BEGIN

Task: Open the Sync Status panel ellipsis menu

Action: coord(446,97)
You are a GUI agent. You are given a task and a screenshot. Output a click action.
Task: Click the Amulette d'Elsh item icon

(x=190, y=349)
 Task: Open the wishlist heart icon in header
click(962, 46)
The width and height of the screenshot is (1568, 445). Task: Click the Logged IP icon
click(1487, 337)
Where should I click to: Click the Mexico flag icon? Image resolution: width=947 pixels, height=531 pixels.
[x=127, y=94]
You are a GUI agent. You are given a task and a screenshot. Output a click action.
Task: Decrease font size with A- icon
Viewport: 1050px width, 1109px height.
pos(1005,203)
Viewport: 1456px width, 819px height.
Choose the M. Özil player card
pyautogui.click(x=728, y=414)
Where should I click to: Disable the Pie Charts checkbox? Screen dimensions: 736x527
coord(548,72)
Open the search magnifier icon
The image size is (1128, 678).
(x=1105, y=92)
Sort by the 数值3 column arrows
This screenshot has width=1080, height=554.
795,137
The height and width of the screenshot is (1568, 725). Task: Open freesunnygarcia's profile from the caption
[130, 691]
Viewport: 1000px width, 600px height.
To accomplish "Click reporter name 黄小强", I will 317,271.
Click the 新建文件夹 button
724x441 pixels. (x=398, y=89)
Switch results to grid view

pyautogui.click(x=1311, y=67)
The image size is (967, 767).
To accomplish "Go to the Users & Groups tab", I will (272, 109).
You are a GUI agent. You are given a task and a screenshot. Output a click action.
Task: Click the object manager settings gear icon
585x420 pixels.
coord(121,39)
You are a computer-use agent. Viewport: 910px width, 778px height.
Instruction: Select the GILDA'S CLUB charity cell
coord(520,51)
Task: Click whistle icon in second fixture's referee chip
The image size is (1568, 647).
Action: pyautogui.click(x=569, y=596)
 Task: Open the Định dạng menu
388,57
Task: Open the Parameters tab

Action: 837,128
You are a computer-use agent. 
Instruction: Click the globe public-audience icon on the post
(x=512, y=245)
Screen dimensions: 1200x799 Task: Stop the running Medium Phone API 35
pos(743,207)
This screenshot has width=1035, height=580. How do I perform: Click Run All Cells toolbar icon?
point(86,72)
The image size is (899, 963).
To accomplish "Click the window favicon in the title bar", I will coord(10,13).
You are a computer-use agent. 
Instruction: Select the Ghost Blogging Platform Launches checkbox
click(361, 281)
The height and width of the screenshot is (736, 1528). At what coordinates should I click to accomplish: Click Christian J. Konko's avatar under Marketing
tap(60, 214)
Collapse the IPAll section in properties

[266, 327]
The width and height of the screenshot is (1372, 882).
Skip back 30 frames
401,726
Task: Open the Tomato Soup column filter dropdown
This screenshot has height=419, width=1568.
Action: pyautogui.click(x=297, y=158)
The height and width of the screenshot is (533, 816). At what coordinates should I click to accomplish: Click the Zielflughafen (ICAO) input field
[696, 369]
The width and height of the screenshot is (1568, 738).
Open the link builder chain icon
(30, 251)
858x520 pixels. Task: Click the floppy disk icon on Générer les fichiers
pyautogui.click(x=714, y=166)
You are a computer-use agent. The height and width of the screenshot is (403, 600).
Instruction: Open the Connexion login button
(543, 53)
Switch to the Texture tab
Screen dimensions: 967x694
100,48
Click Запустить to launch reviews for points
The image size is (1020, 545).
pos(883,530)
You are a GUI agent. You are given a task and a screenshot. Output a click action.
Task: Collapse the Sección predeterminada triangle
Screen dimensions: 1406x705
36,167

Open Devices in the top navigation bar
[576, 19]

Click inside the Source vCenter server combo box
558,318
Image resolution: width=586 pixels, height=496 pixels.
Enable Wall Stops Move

END

> TASK OBJECTIVE:
Copy each line of the material exactly as written.

> ANSWER SPACE:
Task: Open the Sync Status panel ellipsis menu

Action: coord(446,97)
You are a GUI agent. You are given a task and a screenshot. Output a click action.
Task: Click the Amulette d'Elsh item icon

(x=190, y=349)
 Task: Open the wishlist heart icon in header
click(962, 46)
The width and height of the screenshot is (1568, 445). Task: Click the Logged IP icon
click(1487, 337)
Where should I click to: Click the Mexico flag icon? Image resolution: width=947 pixels, height=531 pixels.
[x=127, y=94]
You are a GUI agent. You are given a task and a screenshot. Output a click action.
Task: Decrease font size with A- icon
Viewport: 1050px width, 1109px height.
pos(1005,203)
Viewport: 1456px width, 819px height.
Choose the M. Özil player card
pyautogui.click(x=728, y=414)
Where should I click to: Disable the Pie Charts checkbox? Screen dimensions: 736x527
coord(548,72)
Open the search magnifier icon
The image size is (1128, 678).
(x=1105, y=92)
Sort by the 数值3 column arrows
This screenshot has width=1080, height=554.
795,137
The height and width of the screenshot is (1568, 725). Task: Open freesunnygarcia's profile from the caption
[130, 691]
Viewport: 1000px width, 600px height.
To accomplish "Click reporter name 黄小强", I will 317,271.
Click the 新建文件夹 button
724x441 pixels. (x=398, y=89)
Switch results to grid view

pyautogui.click(x=1311, y=67)
The image size is (967, 767).
To accomplish "Go to the Users & Groups tab", I will (272, 109).
You are a GUI agent. You are given a task and a screenshot. Output a click action.
Task: Click the object manager settings gear icon
585x420 pixels.
coord(121,39)
You are a computer-use agent. Viewport: 910px width, 778px height.
Instruction: Select the GILDA'S CLUB charity cell
coord(520,51)
Task: Click whistle icon in second fixture's referee chip
The image size is (1568, 647).
Action: pyautogui.click(x=569, y=596)
 Task: Open the Định dạng menu
388,57
Task: Open the Parameters tab

Action: 837,128
You are a computer-use agent. 
Instruction: Click the globe public-audience icon on the post
(x=512, y=245)
Screen dimensions: 1200x799 Task: Stop the running Medium Phone API 35
pos(743,207)
This screenshot has width=1035, height=580. How do I perform: Click Run All Cells toolbar icon?
point(86,72)
The image size is (899, 963).
To accomplish "Click the window favicon in the title bar", I will coord(10,13).
You are a computer-use agent. 
Instruction: Select the Ghost Blogging Platform Launches checkbox
click(361, 281)
The height and width of the screenshot is (736, 1528). At what coordinates should I click to accomplish: Click Christian J. Konko's avatar under Marketing
tap(60, 214)
Collapse the IPAll section in properties

[266, 327]
The width and height of the screenshot is (1372, 882).
Skip back 30 frames
401,726
Task: Open the Tomato Soup column filter dropdown
This screenshot has height=419, width=1568.
Action: pyautogui.click(x=297, y=158)
The height and width of the screenshot is (533, 816). At what coordinates should I click to accomplish: Click the Zielflughafen (ICAO) input field
[696, 369]
The width and height of the screenshot is (1568, 738).
Open the link builder chain icon
(30, 251)
858x520 pixels. Task: Click the floppy disk icon on Générer les fichiers
pyautogui.click(x=714, y=166)
You are a computer-use agent. The height and width of the screenshot is (403, 600).
Instruction: Open the Connexion login button
(543, 53)
Switch to the Texture tab
Screen dimensions: 967x694
100,48
Click Запустить to launch reviews for points
The image size is (1020, 545).
pos(883,530)
You are a GUI agent. You are given a task and a screenshot. Output a click action.
Task: Collapse the Sección predeterminada triangle
Screen dimensions: 1406x705
36,167

Open Devices in the top navigation bar
[576, 19]

Click inside the Source vCenter server combo box
558,318
Image resolution: width=586 pixels, height=496 pixels.
Enable Wall Stops Move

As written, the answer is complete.